Given the strong association we show between WHR and hs-CRP—independent of BMI—and considering the difficulty of routinely measuring hs-CRP in the general population, WHR (although a crude measure of abdominal adiposity) might be proposed in nonobese people as a surrogate marker for subclinical inflammation or, alternatively, as a simple means to select individuals in whom hs-CRP should be measured to further characterize their cardiovascular risk. CRP is the most widely measured marker of systemic inflammation; its interindividual variance is largely due to genetic factors (50%). However, adiposity is the other major determinant of hepatic CRP synthesis via production of proinflammatory cytokines (interleukin [IL]-6, IL-1, and tumor necrosis factor-α). There is evidence that IL-6, a key determinant of CRP production in hepatocytes, is secreted in an endocrine manner in proportion to the expansion of fat mass, particularly in the abdominal region (8,9). The relation of CRP with fat mass and fat distribution has been extensively explored with partially conflicting results (10–13). Most, but not all, studies focus on obese or morbidly obese people in whom a differential impact of total or abdominal adiposity may be difficult to evaluate. This is one of the very few population-based studies of nonobese people. Furthermore, unlike previous studies, we used a case-control design, which is particularly efficient in controlling for the confounding effect of BMI, allowing us to compare people with different fat distribution but the same BMI. The cross-sectional nature of the study, however, does not allow to determine whether abdominal adiposity is causally associated with CPR elevation or whether the association is mediated through other obesity-associated conditions such as insulin resistance or subclinical atherosclerosis.

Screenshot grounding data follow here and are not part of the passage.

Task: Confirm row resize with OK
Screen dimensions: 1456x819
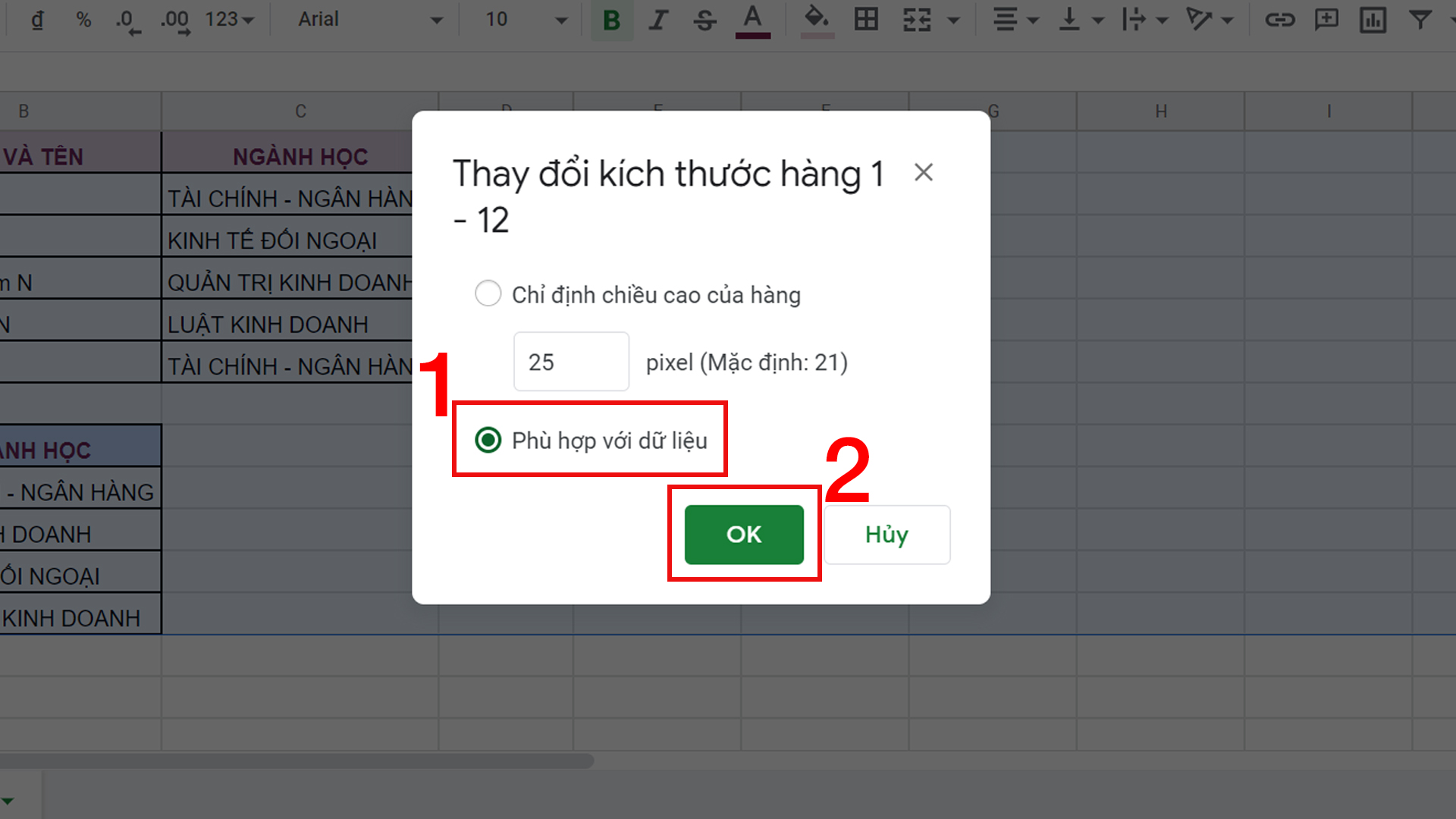Action: click(744, 535)
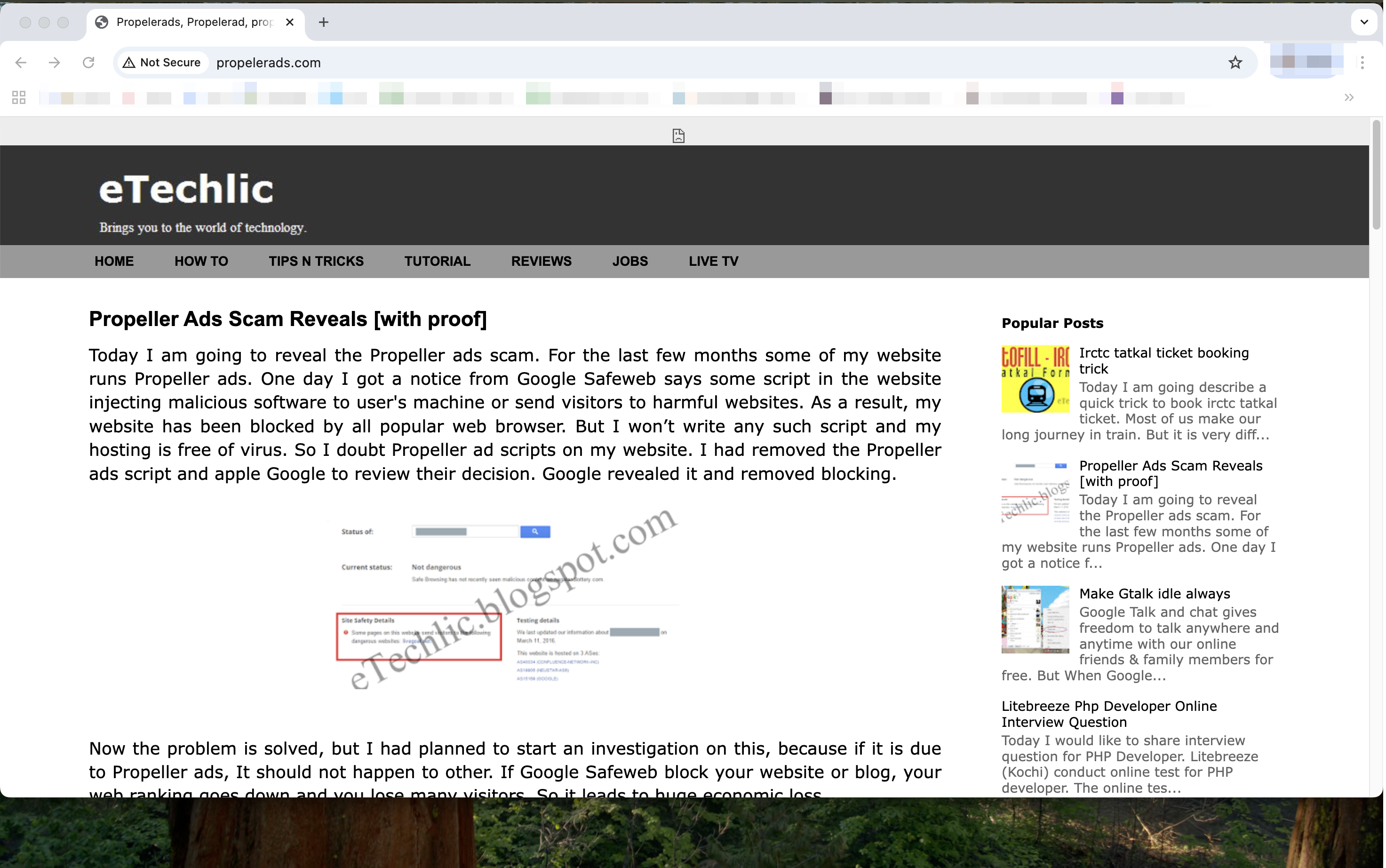
Task: Bookmark this page with star icon
Action: (1235, 63)
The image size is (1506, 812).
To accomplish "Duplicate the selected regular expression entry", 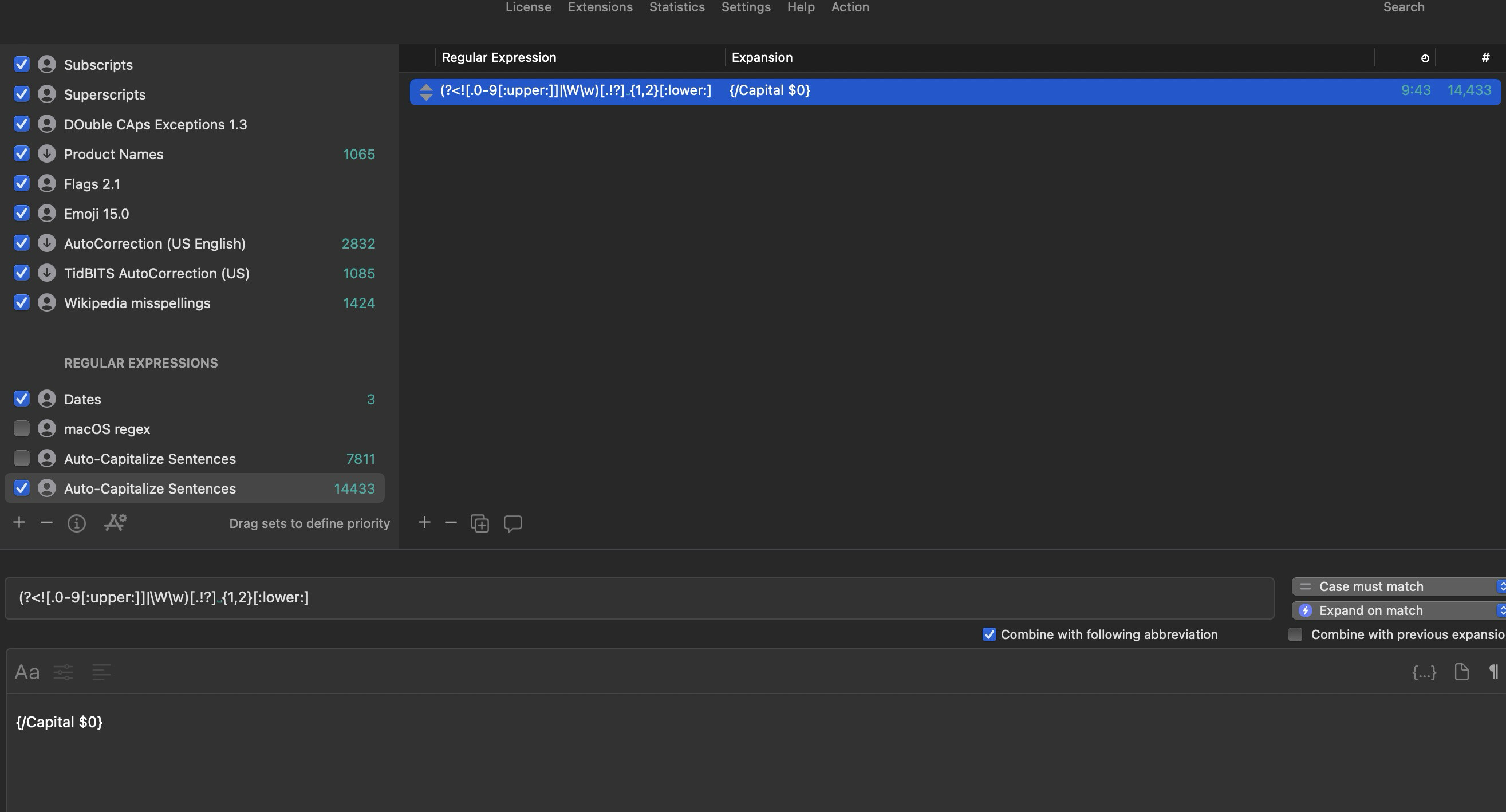I will tap(479, 523).
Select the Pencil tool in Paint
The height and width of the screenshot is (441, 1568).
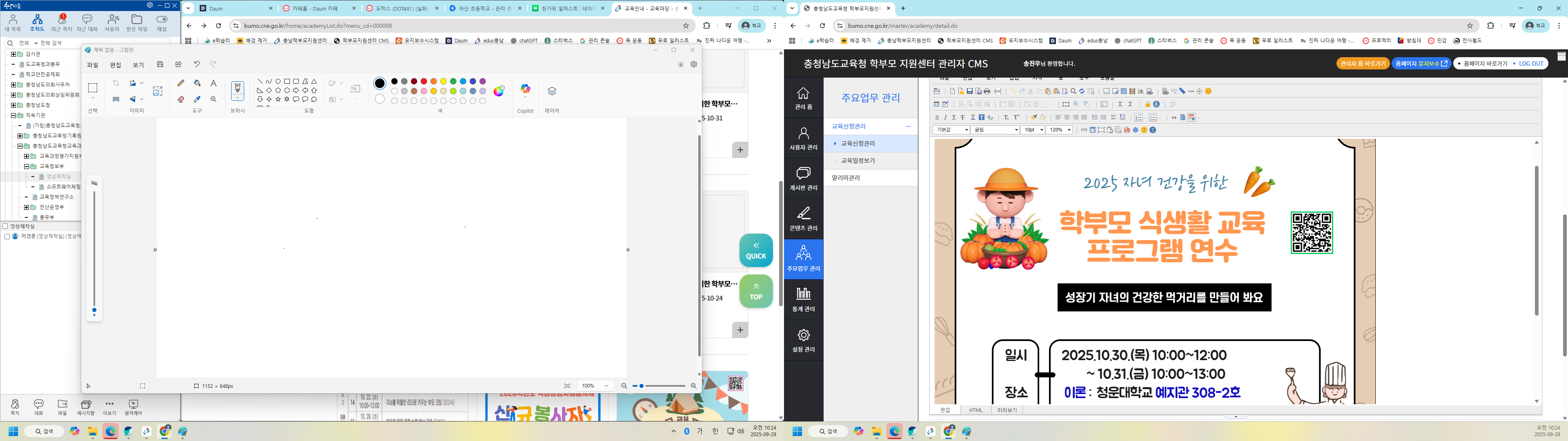[x=181, y=83]
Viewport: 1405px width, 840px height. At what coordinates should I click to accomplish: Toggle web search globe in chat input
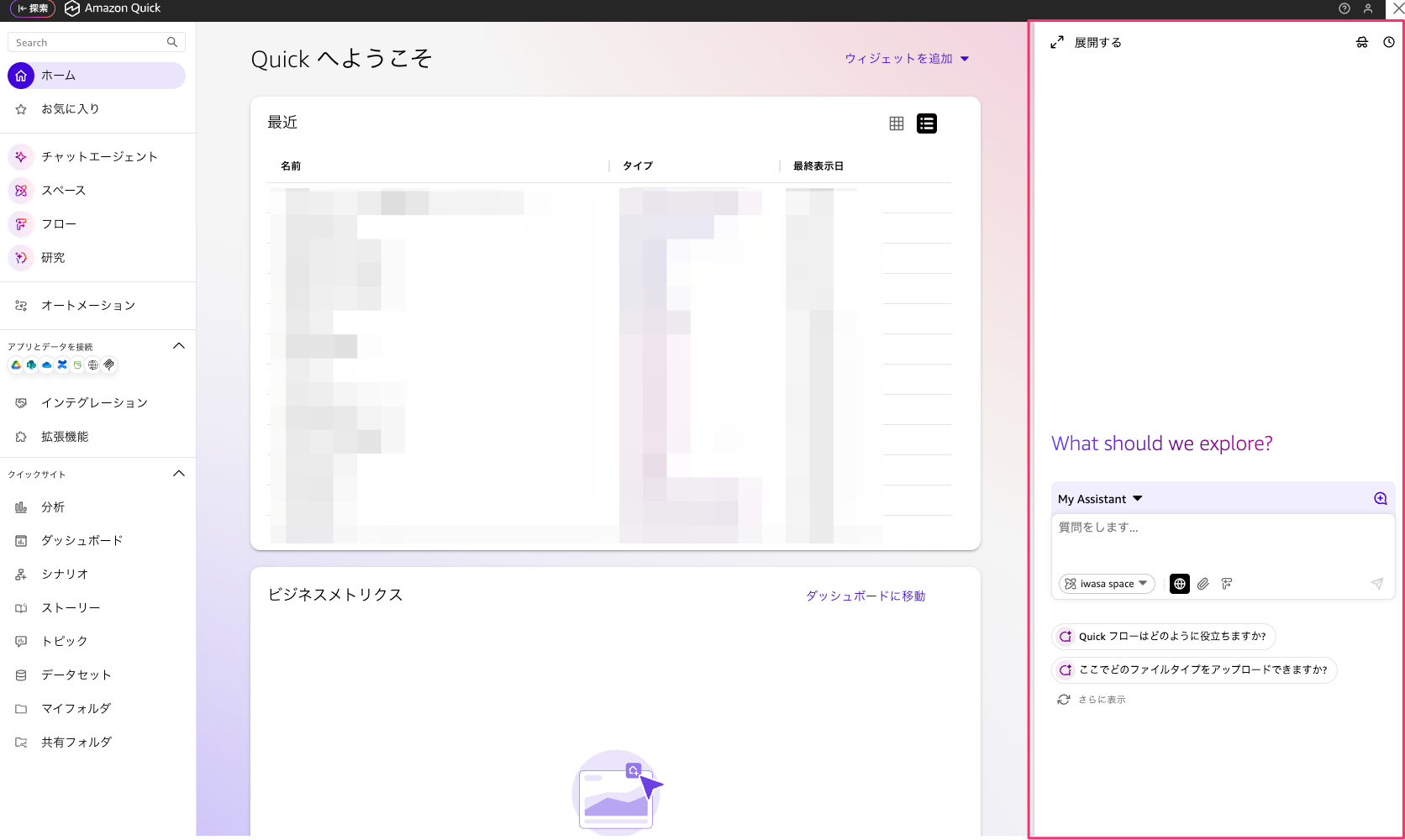point(1179,583)
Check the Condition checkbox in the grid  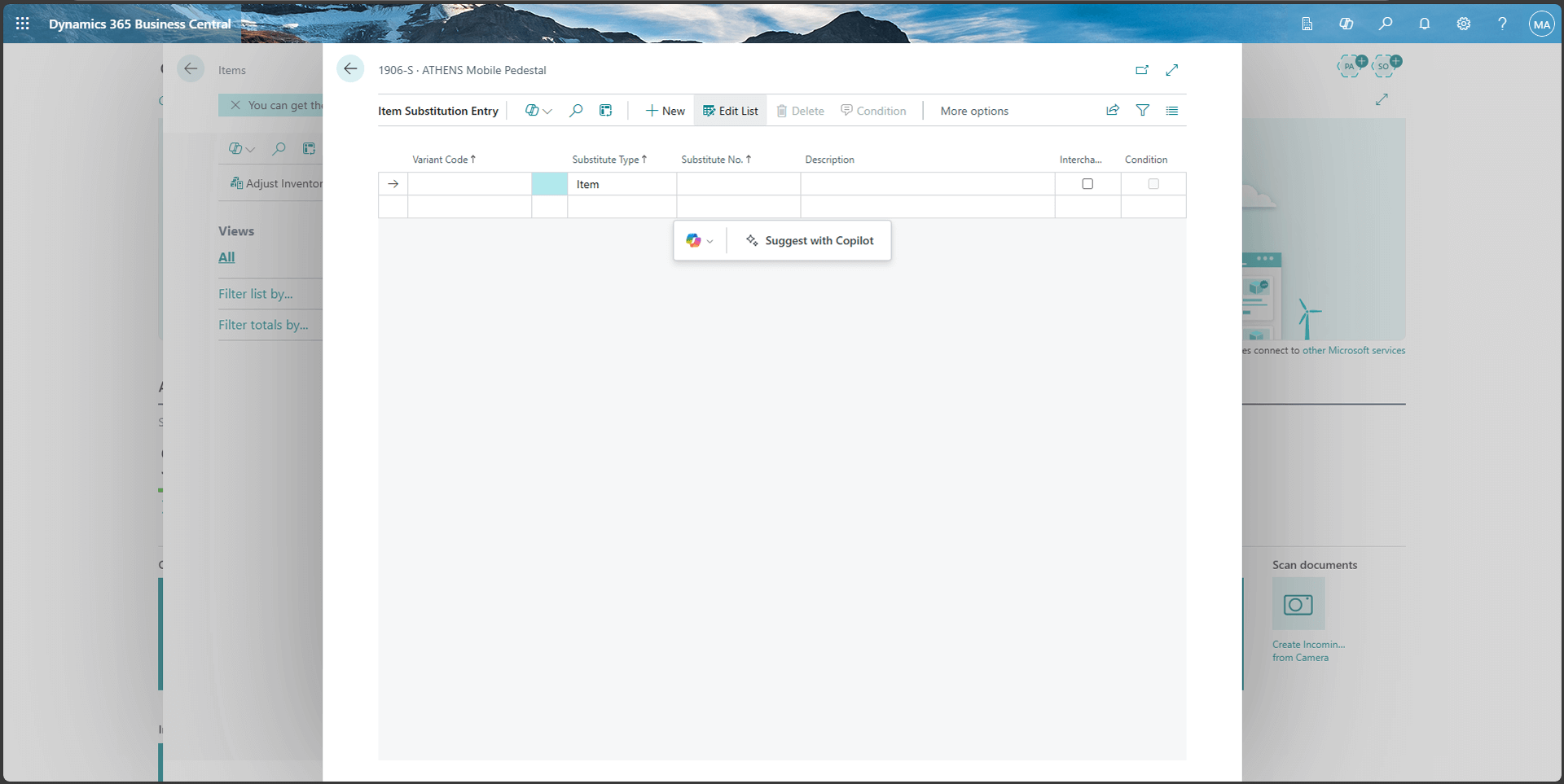1153,184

In conclusion, the study shows that in healthy nonobese people, hs-CRP is associated with abdominal adiposity—evaluated as WHR—independent of BMI, thus supporting current recommendations that in people with BMI 25.0–34.9 kg/m2, waist circumference or WHR should be measured to identify people at high cardiovascular and metabolic risk. The relative contribution of general adiposity may, however, be more relevant in severe obesity.
No potential conflicts of interest relevant to this article were reported.